## Exercise requirements:
Every entry must be given again exactly. Include no pictures.

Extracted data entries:
+ + +

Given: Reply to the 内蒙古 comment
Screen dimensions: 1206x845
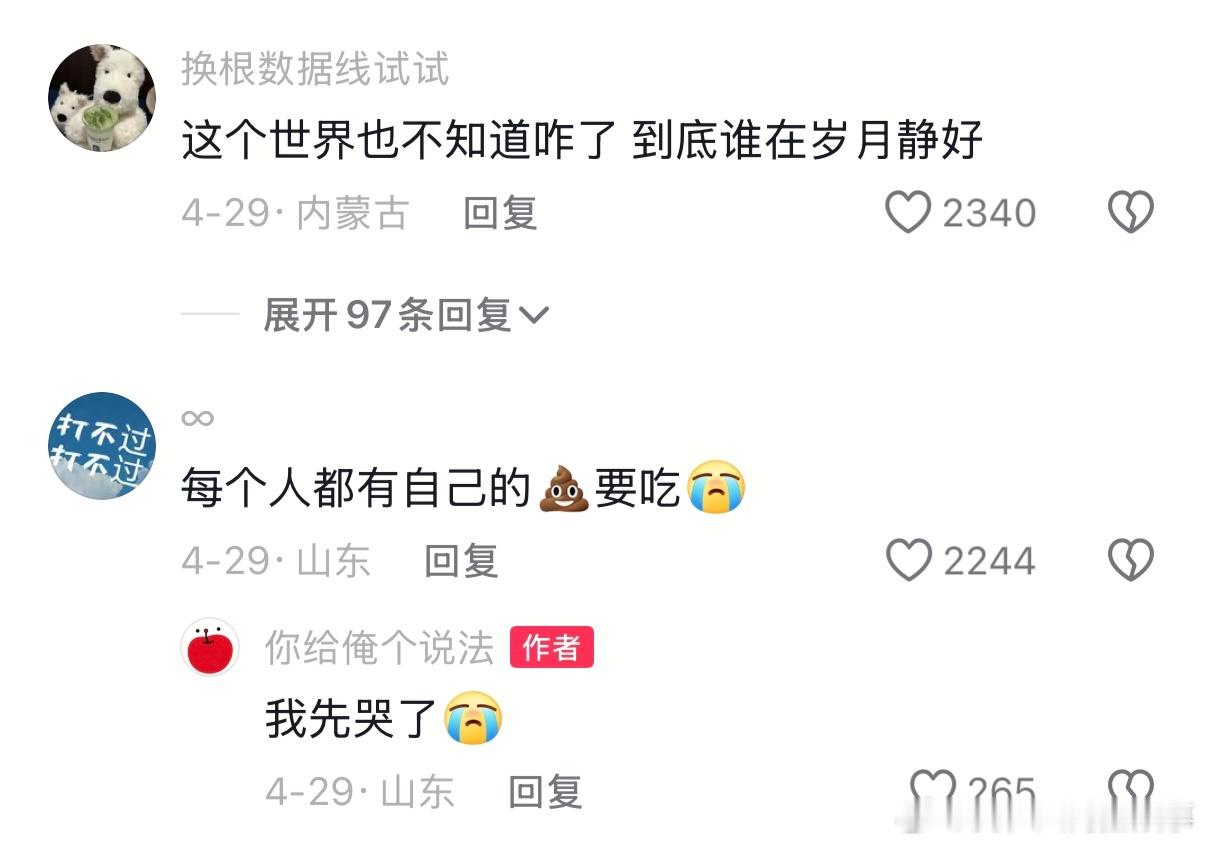Looking at the screenshot, I should coord(500,213).
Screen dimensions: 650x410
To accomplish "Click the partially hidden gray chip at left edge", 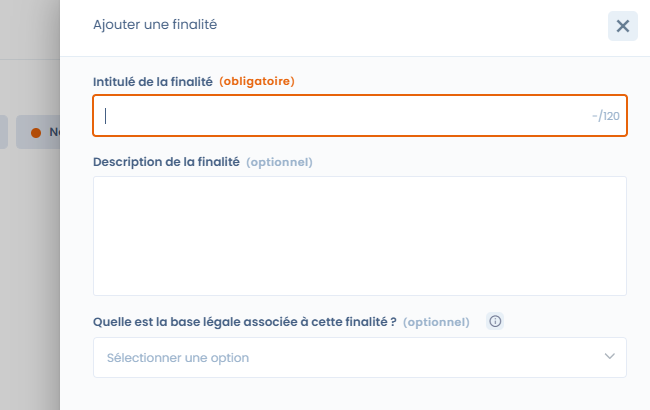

+ + +

## Exercise answer:
Given: Reply to the 内蒙古 comment
Screen dimensions: 1206x845
Looking at the screenshot, I should coord(500,213).
Screen dimensions: 650x410
To accomplish "Click the partially hidden gray chip at left edge", 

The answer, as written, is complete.